The unique project brings to light the history of the very first generation of refugees in the U.K., who fled religious prosecution in France.

Valeriia Kravchenko and Ahneta Shashkova examine the portraits in the Huguenot Museum store August 2022. Photo: © Katya Belaia.

Two painting conservators from Ukraine who are currently living in the U.K. as refugees have been given the opportunity to practice their professions at the Huguenot Museum in Kent, England. Ahneta Shashkova and Valeriia Kravchenko both trained as conservators at the Kyiv Academy of Art and Architecture, but were forced to leave Ukraine after Russia’s invasion in February 2022.

The pair conserved the 18th-century portraits of goldsmith John Jacob, who was himself a Huguenot refugee, and of his wife Anne Courtauld, the daughter of another Huguenot goldsmith who had been a refugee. The paintings have gone on public view at the museum this week in commemoration of Refugee Week.

Starting in August 2022, the pair worked under the guidance of the Ukrainian-born conservator Katya Belaia-Selzer, who has been living and working in the U.K. for many years at her studio in Buckinghamshire. She set up a society of Ukrainian conservators in 2014. Since Russia invaded Ukraine in 2022, she has arranged for 15 of her colleagues to flee the war-torn country and settle in England.

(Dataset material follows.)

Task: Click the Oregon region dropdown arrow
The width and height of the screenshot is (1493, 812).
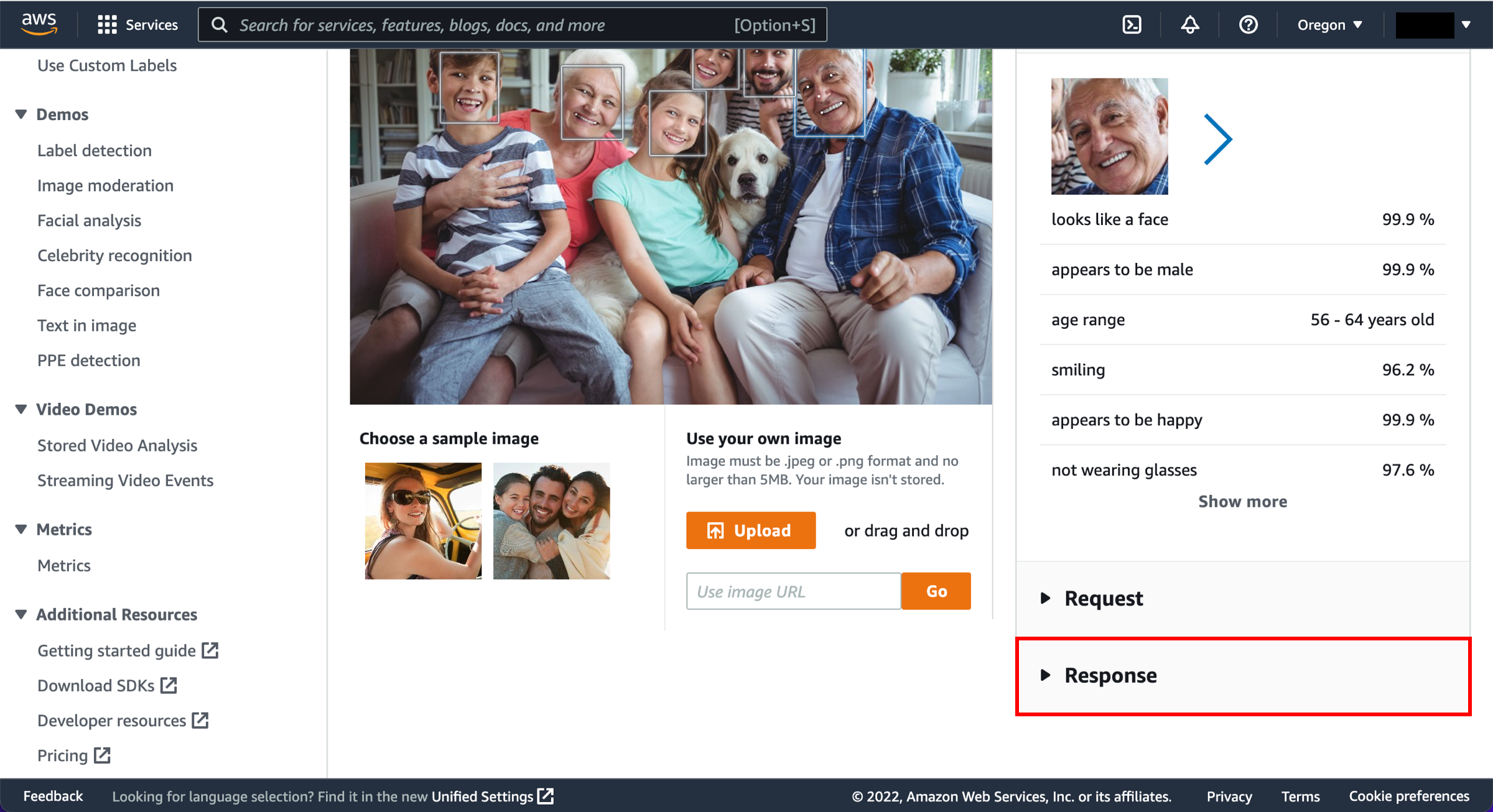Action: pos(1359,25)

“The Huguenot Museum gave an incredible opportunity to two Ukrainian refugees, professional paintings conservators, to continue practicing their craft and find dignity and meaning in spite of the appalling events currently unfolding in their homeland,” said Belaia-Selzer in a press statement.

The portrait of Jacob was on a very fragile canvas with the paint beginning to flake. Both paintings had grown dull over the years thanks to dirt and old darkened varnish. In some cases, the original pigments used were highly sensitive and required a careful hand in cleaning.

Unknown artist, Anne Courtauld, Mrs Jean Jacob (c.1787-93). Photo: © Huguenot Museum, Rochester.

“One could finally see all the details in the dress—the buttons, the lace, the quality of the fabric—as well as all the little artistic changes in composition, which is extremely exciting,” Belaia said of the cleaning process. “It is like seeing the artist at work.”

The Huguenot Museum has particular resonance for the history of refugees. In 1685, the King of France ruled that Protestants living in France would be barred from leaving and forced to convert to Roman Catholicism. Over 200,000 managed to escape and around 50,000 ended up settling in the U.K., introducing the term “refugee” to the English language.

The project took place thanks to funding from the British-based Idlewild Trust and Leche Trust with further contributions from the Faith Project, Bishop Auckland and a descendant of John Jacob.

The museum is also marking Refugee Week by exhibiting Our Family Quilt, a textile stitched in collaboration between Ukrainian women living locally and their British host families. Each square in the quilt bears the name of a Ukrainian town that the refugees are from or the place where they are currently living.